El deterioro primero es físico, luego anímico, luego mental. El deterioro se propaga también en Georges. Es el rechazo a la humillación más que a la idea de envejecer: al uso de pañales, a las incontinencias, a la pérdida de la independencia, a sentirse un peso y complicarle la vida a quien menos quisiera. Es como volver a los principios de la niñez, la etapa más traumática dicen, pero siendo conscientes de ello. El film también funciona como contrapunto de cómo se piensa la enfermedad, la vejez y la muerte según el lugar que se ocupa en relación al enfermo y la edad: la vivencia propia (la de Anne), la del compañero (Georges), la del familiar (Eva), la ajena, la de alguien de la misma edad, la de personas más jóvenes, etc.

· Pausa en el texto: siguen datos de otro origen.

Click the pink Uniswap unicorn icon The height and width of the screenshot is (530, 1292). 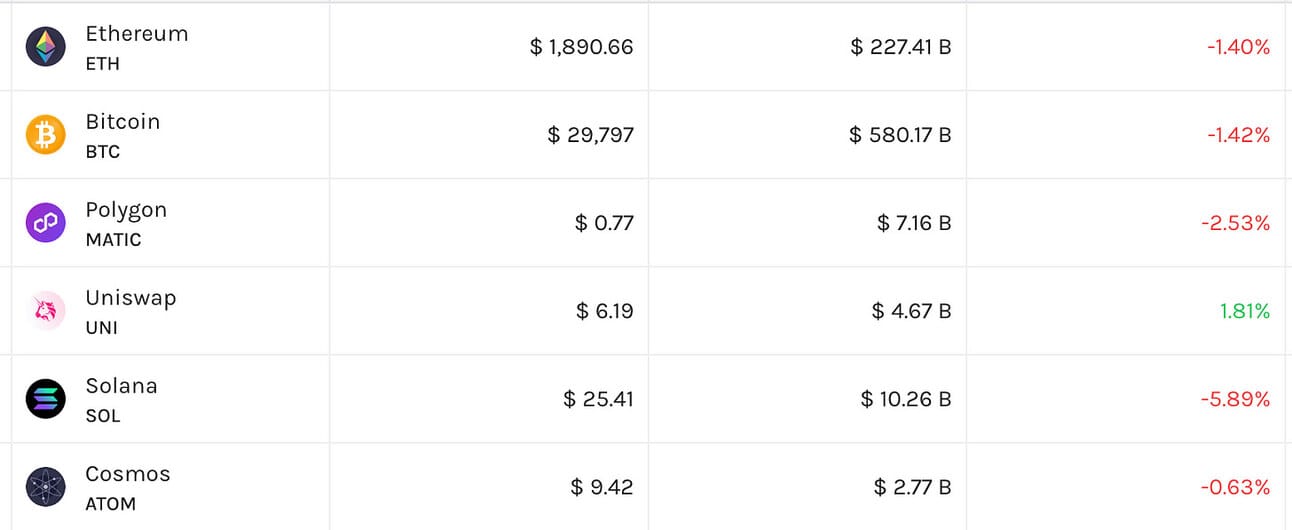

Michael Haneke nació el 23 de marzo de 1942 en Múnich, Alemania y desde 2002 ejerce como profesor de Dirección en la Academia de Cine de Viena, Austria.
En este sentido, el de mostrar el deterioro, no es casual (¡por supuesto que no!) que la película este filmada casi enteramente (salvo la secuencia del recital de un ex alumno de Anne) en el interior de un departamento, de hecho, el tercer personaje en importancia (más que el de la propia hija creo yo) es el ambiente y la relación del matrimonio con él. Haneke hace muchos planos relativamente abiertos filmando el avance de la dificultad física de los personajes para desenvolverse en un ambiente que les pertenece (pero cada vez menos) y que los supo tener cómodos y a gusto según la puesta en escena inicial. Acá es donde a veces el film colma mi paciencia, donde se “cuelga” registrando, por ejemplo, la cotidianeidad de lavar los platos. Por último, el austriaco también se da el gusto de hacer decir a Georges -tal vez- lo que él espera de la relación de Amour con el público: “No recuerdo el título de la película pero recuerdo los sentimientos. Yo tenía vergüenza de llorar. Y al contarle los sentimientos, las lágrimas volvían, todavía más fuertes que cuando miraba la película”.